As each truck passed our vantage point we saw the Aussie flags and the boxing Kangaroo flags embellishing some of them, but of more interest to me were the more home-spun expressions of commitment, such as that emblazoning one which said simply, ‘From the Potts Family: A Helpin’ Hand’. And another, where black paint sprayed on the baled hay itself said, ‘Donated by Murtoa’.
I’d never heard of Murtoa before (it is a wheat town near Horsham, I subsequently found) and while I wondered what the cows would think of black paint on their breakfast, it was the generosity of the whole affair that could not be ignored. Because the reaction of the locals around us was my most enduring impression.

The kids weren’t bored conscripts, they were a conscious part of it all, cheering every truck that responded to their enthusiasm with fog-horn blasts from their cabs; when a kid asked his dad why one lone truck didn’t blast his horn, his father consolingly replied that the driver was probably thirsty at that moment and was having a drink of water. Spell still cast; kid still happy.

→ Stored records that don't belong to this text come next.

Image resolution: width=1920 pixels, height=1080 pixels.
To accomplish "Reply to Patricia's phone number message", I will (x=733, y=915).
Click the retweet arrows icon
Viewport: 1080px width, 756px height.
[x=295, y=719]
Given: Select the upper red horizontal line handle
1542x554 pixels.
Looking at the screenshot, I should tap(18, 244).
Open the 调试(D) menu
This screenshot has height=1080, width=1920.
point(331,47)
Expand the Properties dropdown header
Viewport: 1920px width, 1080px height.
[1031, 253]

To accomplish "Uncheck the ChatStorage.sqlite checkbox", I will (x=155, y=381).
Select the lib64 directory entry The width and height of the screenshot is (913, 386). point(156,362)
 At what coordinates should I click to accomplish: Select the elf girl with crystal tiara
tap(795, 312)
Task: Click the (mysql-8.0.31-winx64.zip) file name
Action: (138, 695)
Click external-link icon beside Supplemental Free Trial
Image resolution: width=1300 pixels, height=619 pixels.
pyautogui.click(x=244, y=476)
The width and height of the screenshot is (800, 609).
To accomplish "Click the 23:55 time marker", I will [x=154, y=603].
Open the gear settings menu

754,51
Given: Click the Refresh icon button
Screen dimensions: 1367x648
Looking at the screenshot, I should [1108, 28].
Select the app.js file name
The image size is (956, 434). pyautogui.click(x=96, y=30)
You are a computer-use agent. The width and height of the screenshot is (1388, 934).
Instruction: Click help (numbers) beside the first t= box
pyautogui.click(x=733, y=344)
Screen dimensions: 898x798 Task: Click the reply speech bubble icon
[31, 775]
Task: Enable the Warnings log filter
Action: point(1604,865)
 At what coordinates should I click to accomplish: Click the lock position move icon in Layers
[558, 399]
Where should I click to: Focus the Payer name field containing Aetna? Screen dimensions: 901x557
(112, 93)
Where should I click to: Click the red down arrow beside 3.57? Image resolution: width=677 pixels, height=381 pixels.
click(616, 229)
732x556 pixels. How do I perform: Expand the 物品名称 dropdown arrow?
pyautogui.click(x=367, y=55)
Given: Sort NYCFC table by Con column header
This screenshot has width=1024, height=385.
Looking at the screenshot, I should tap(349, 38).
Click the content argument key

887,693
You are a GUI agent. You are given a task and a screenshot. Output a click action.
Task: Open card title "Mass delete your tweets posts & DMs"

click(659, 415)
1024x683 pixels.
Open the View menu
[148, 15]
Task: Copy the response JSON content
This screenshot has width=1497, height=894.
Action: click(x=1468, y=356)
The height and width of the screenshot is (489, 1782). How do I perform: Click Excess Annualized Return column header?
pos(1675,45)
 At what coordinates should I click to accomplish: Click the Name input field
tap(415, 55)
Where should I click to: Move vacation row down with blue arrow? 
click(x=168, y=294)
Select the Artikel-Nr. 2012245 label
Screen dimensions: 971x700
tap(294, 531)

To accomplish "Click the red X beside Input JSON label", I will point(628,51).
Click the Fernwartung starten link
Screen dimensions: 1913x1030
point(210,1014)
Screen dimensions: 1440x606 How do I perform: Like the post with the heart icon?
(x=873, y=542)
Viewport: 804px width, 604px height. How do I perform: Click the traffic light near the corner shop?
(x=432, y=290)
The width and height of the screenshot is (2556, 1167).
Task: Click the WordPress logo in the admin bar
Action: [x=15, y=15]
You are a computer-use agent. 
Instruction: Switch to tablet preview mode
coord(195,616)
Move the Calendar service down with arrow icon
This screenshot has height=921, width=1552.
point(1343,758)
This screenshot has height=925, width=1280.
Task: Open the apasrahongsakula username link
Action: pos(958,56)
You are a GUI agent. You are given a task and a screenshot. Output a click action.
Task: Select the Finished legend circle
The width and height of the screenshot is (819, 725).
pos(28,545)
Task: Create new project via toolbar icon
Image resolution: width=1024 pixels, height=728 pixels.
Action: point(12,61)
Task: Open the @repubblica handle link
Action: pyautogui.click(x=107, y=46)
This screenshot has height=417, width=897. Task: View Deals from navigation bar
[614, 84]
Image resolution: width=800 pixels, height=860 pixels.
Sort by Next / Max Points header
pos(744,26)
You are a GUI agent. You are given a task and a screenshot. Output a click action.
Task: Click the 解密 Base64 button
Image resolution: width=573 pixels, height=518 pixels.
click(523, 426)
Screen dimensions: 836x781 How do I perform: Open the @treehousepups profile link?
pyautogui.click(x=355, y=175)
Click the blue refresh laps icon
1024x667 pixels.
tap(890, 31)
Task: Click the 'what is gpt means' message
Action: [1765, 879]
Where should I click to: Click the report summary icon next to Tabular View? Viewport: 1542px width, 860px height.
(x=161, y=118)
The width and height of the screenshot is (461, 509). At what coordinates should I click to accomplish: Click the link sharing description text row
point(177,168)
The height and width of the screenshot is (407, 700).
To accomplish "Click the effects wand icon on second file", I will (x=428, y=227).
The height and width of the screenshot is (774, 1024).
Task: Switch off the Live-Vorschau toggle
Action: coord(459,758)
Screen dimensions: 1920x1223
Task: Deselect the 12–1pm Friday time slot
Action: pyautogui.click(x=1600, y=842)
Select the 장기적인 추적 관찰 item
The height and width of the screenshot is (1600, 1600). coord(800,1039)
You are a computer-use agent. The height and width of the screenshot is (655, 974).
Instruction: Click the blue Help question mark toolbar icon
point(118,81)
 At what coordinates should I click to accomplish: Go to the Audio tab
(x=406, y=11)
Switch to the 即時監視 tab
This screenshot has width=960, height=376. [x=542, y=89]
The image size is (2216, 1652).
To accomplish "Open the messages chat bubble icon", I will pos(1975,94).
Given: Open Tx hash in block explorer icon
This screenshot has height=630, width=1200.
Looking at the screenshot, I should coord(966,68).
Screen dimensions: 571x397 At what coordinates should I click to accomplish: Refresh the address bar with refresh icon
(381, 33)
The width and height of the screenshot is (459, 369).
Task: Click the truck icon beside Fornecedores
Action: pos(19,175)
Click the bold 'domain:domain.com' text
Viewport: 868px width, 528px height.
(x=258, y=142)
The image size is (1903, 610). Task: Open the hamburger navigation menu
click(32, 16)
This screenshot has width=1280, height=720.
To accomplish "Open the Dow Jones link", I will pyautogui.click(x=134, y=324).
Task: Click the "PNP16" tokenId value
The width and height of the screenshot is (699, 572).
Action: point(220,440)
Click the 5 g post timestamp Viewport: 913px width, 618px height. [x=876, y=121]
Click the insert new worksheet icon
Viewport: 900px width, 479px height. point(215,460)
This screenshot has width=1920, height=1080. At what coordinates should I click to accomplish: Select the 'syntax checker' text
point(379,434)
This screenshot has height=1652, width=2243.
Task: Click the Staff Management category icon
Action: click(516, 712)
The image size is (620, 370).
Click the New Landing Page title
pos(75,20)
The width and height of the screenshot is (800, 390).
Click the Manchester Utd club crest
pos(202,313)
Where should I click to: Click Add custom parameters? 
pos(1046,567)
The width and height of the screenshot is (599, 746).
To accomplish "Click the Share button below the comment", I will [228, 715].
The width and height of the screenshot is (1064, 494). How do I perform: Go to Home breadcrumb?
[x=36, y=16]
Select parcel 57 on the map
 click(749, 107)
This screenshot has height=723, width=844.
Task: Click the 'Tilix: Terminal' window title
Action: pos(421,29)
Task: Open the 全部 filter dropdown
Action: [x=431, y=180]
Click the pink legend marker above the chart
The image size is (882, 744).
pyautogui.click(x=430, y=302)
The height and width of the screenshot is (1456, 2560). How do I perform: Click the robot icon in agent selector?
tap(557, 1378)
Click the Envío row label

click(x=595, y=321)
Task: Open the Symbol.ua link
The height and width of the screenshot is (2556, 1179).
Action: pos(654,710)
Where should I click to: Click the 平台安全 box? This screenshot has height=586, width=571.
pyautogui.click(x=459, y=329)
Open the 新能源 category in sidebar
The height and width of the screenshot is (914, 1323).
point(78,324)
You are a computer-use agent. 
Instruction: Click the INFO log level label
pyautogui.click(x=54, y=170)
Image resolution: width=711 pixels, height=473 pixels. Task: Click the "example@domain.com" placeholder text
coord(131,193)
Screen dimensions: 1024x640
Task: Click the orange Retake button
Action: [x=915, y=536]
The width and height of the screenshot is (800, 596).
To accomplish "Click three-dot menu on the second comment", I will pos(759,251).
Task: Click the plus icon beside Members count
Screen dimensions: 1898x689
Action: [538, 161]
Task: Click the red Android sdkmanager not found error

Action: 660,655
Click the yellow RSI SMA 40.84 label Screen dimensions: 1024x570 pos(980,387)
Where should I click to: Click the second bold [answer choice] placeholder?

One elderly man, wrestling with his frailty to stay upright, had a glisten of tears in his eyes. I heard him say to a woman nearby that he thought all the flag-waving was a bit much, but it was a small price to pay to see so many people giving up so much to help people they did not even know. Rather like the human response to the bush fires.

Now, I am not one to say that ‘everything is beautiful in its own way’ when it’s clearly not; but I have to admit that when the convoy had passed and we hopped into the car for the drive home, the frail old guy was not the only one with a warm, glistening tear in his eye.